Efficient and Accurate Visual Relocalization with Deep Neural Networks

The Hong Kong University of Science and Technology
Department of Computer Science and Engineering


PhD Thesis Defence


Title: "Efficient and Accurate Visual Relocalization with Deep Neural Networks"

By

Mr. Changkun LIU


Abstract:

Accurate visual relocalization is a critical problem in many applications,
such as mobile robots, augmented reality, virtual reality, and autonomous
driving. This thesis advances the field by enhancing accuracy, robustness,
and computational efficiency in visual relocalization systems.
This research leverages state-of-the-art techniques—including neural
radiance fields (NeRF), 3D Gaussian splatting (3DGS), and 3D vision
foundation models—to develop accurate, efficient, and practical solutions for
camera relocalization. Traditional structure-based hierarchical localization
(HLoc) pipelines can achieve high accuracy but often rely on complex
frameworks and incur substantial runtime costs. The first study (AIR-HLoc)
addresses this limitation by introducing an adaptive strategy that dynamically
adjusts the number of retrieved images, thereby improving computational
efficiency while maintaining accuracy. In parallel, end-to-end regression
methods based on convolutional neural networks and transformers have gained
increasing attention, as they directly learn to predict camera poses or scene
coordinates from input images without referring to any explicit scene priors
such as 3D point clouds or maps. However, such methods often exhibit limited
generalization capacity, leading to unreliable predictions and falling short
of the accuracy achieved by structure-based approaches.

The thesis introduces two novel frameworks to address these issues. The first
is an uncertainty-aware hierarchical pose refinement framework (HR-APR),
while the second is an efficient pose refinement framework (GS-CPR), which
leverages 3D Gaussian Splatting (3DGS) and 3D vision foundation models.
These frameworks either help to better estimate the predictions’ confidence
of end-to-end regression methods or improve the accuracy of their pose
predictions across diverse benchmarks.

Existing 3D vision foundation models make inefficient use of dense point data
and fail to deliver accurate metric pose estimation. To address these
limitations, this thesis introduces Plana3R, a novel 3D vision foundation
model designed for zero-shot, feed-forward metric indoor 3D reconstruction
and pose estimation. The model leverages planar primitives as a compact
representation tailored to man-made environments.

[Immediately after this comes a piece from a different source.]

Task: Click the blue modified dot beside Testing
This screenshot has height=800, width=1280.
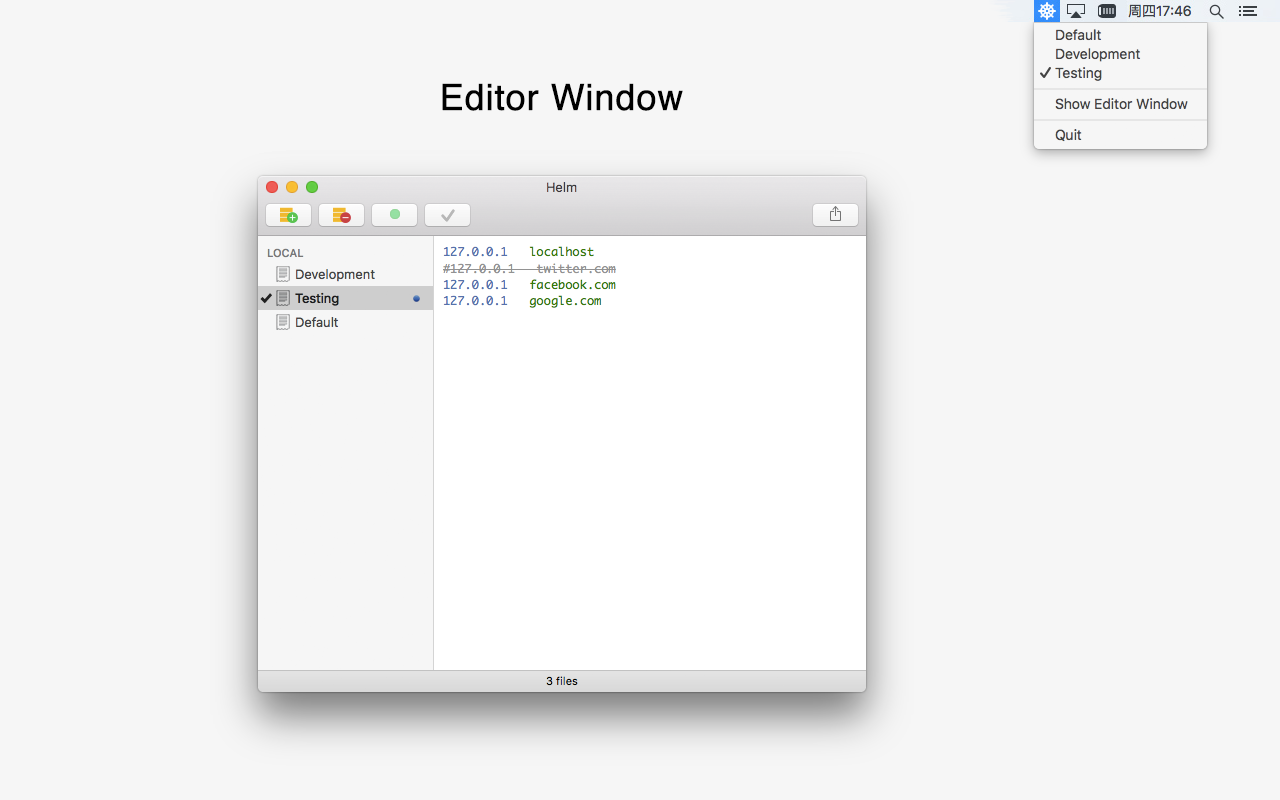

Date:                   Friday, 31 October 2025

Time:                   11:00am - 1:00pm

Venue:                  Room 4475
                        Lifts 25/26

Chairman:               Prof. Weichuan YU (ECE)

Committee Members:      Dr. Tristan BRAUD (Supervisor)
                        Prof. Pedro SANDER
                        Prof. Sai-Kit YEUNG
                        Dr. Yuan LIU (ISD)
                        Prof. Hong ZHANG (SUSTech)